D says that I have the wrong approach to Powell's, since none of my visits have produced a book purchase on my part. Yes, Powell's City of Books, in Portland, OR. Yes, that place you adore and will hear no dispersions cast upon. He tells me that I'm not supposed to go looking for a particular book, but to go and wander and see what the City of Books offers up to me.
Personally, I don't think that asking for them to have a copy of Blackout
on the shelf was asking too much. Then they didn't have any of Cherie Priest's older books, either.

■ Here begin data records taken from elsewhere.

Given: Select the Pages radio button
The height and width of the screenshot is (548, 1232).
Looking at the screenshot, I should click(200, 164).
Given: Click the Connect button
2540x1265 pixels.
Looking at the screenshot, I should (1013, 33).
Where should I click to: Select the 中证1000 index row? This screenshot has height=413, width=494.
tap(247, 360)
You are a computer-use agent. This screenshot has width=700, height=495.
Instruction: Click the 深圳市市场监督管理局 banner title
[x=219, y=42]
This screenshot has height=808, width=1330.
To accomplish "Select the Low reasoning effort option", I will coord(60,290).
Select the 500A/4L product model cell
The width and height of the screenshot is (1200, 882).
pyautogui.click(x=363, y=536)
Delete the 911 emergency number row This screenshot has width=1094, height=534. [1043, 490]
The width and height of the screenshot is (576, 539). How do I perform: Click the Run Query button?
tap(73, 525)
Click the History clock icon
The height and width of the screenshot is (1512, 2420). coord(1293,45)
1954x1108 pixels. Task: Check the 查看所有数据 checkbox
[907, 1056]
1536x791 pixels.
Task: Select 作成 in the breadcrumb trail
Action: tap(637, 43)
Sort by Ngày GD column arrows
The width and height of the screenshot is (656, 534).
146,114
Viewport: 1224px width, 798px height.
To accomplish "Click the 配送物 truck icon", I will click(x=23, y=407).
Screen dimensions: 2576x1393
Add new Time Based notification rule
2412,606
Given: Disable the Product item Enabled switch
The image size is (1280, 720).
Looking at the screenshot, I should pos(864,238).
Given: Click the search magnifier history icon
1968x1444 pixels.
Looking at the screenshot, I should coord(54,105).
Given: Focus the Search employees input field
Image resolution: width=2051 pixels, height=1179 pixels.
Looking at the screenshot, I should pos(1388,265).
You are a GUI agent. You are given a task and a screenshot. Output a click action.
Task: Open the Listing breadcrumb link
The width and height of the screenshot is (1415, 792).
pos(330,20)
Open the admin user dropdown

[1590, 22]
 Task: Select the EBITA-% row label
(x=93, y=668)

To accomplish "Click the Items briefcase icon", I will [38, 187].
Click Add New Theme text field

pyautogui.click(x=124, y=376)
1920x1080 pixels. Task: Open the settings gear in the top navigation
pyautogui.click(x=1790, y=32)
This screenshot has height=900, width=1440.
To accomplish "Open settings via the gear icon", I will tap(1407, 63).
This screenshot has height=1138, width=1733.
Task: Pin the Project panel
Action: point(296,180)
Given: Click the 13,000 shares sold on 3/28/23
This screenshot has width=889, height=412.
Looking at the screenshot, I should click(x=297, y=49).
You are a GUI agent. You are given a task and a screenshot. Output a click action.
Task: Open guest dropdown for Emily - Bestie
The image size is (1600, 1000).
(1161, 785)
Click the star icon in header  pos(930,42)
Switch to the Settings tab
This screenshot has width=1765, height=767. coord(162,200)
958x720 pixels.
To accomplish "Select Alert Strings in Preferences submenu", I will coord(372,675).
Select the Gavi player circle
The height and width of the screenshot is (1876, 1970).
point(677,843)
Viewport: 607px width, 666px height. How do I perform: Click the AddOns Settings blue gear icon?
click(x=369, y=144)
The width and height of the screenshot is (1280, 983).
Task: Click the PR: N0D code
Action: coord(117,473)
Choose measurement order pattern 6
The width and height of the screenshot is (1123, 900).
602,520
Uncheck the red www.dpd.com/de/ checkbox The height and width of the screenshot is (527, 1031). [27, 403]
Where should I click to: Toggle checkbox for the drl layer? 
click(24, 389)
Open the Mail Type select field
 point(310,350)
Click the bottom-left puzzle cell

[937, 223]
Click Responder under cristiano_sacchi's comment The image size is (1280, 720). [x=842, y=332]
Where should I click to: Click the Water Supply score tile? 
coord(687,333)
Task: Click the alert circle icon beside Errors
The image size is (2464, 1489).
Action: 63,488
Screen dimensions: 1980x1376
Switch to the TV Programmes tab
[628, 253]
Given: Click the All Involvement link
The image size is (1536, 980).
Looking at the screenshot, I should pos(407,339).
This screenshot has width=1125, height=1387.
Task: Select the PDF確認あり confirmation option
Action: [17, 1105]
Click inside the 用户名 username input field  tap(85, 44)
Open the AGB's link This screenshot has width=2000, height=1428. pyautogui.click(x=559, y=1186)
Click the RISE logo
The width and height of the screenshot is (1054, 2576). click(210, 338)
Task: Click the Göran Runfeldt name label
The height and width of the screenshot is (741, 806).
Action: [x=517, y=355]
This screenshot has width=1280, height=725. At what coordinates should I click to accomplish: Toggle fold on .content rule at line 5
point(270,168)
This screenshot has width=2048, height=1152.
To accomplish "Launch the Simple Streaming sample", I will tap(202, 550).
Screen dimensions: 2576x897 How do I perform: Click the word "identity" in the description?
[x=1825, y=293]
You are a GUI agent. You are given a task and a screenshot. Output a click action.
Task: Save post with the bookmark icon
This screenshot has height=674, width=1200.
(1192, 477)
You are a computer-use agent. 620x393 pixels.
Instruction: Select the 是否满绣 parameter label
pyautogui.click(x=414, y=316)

The thing is, I do there what I do at every other book store. I look at the faceouts and the endcaps. I browse the new releases. I let my eyes wander over the shelves as I walk through the store on my way to and from the section where I hope to find my book/author. This has worked many times in Elliott Bay books, for example, and I've had a few discoveries from them. It's even worked at B&N. It certainly works at the library. So what is it about Powell's?
I think it's a matter of expectations. You don't have to convince me that Powell's is an amazing, enormous book store and more fully stocked than your typical independent bookstore. The books I have looked for and not found there have been genre fiction. They have lots of genre fiction, just not anything I want. Because they are so big, and going there is part of why I'd be in Portland anyway, I want them to have the books I don't find in other places, either.
I'm having waffle failure even as I write this. I guess the first one is the sacrificial waffle. I can't find the kitchen timer, which fell and had its magnet broken off and so isn't on the fridge where it would be useful. Plus, I don't have the batter recipe that I usually use. Halfway through mixing, I realized that this internet recipe didn't call for sour cream.
Anyway, the long and the short of it is that even though I did a lot of cool stuff this weekend, I'm ultimately feeling that I didn't get what I set out for. It's a pretty pessimistic, disappointment focused assessment of things. For simplicity, I can blame hormones, but I don't think that addresses the real problem.
Eating the waffles may not be addressing the root problem, but it is making me feel cheerier by the bite.